**課題**
以下のデータを最初の行から最後の行まで、一字一句変えずにそのまま書き写すこと。

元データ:
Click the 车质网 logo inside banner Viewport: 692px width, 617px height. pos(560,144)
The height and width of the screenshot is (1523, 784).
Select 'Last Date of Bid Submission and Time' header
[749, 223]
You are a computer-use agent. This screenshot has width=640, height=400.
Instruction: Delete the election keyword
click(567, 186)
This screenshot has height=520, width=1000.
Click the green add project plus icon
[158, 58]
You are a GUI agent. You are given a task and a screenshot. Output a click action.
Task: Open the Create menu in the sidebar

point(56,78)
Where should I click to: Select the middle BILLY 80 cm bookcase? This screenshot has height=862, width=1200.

**正解**
Click the 车质网 logo inside banner Viewport: 692px width, 617px height. pos(560,144)
The height and width of the screenshot is (1523, 784).
Select 'Last Date of Bid Submission and Time' header
[749, 223]
You are a computer-use agent. This screenshot has width=640, height=400.
Instruction: Delete the election keyword
click(567, 186)
This screenshot has height=520, width=1000.
Click the green add project plus icon
[158, 58]
You are a GUI agent. You are given a task and a screenshot. Output a click action.
Task: Open the Create menu in the sidebar

point(56,78)
Where should I click to: Select the middle BILLY 80 cm bookcase? This screenshot has height=862, width=1200.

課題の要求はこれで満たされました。